You probably have a good understanding of the word participation, but let’s begin with a dictionary definition anyway. The Oxford dictionary tells us that participation is “the action of taking part in something”.  Interestingly, it gives us no parameters on the how, when, or where of taking part.  This is important because whenever clients raise the lack of participation problem, under it all, they are really saying that few people speak up and actually say anything at a meeting.

In actuality, participation can take several forms. People might be
•    speaking to the entire group
•    speaking to a sub-group of the whole
•    thinking (having been inspired by a question or comment made by someone else at the meeting)
•    brainstorming on paper or on a white board

The dictionary definition doesn`t put any restrictions on the action of participating. We don`t need to restrict our vision of participation either.

A Revised Perspective on Participation

Let’s agree that it doesn’t matter how your attendees participate, only that they do. That leaves it open to many possibilities:

Here are a few examples of the possible parameters for participation during a meeting.

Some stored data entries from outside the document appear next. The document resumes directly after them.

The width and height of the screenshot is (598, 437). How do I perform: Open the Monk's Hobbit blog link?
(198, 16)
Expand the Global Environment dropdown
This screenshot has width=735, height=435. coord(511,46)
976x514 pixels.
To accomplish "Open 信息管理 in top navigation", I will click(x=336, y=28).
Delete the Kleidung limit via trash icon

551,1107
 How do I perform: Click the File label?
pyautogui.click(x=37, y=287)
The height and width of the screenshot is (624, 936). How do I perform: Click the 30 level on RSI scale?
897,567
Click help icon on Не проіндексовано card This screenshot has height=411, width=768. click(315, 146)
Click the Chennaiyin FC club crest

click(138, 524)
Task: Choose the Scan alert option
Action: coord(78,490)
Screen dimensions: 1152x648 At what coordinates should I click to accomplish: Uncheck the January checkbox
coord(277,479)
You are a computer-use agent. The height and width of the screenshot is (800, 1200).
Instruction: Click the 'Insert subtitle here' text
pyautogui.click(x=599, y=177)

Task: idea generation, updating, problem-solving, decision-making
Group size: individual or groups of 2, 3, or 4
Submission options:  written or oral
time: 10 minutes, 1 hour, a week

Let`s create a few permutations and combinations from these options. For example, an individual can participate by spending five minutes thinking about the solution to a problem and then submitting it orally to the entire group at the meeting. In another situation, you might have a group of three people engaging in a problem-solving discussion for fifteen minutes and then writing up a list of possible solutions on a wall chart. You get it. The possibilities are endless.

When it comes to participation, what leaders truly need from their attendees is input in the form of opinions, analysis, suggestions, questions, etc. Luckily, there are many ways of achieving that goal. In a future blog post, you will learn a little more about orchestrating participation.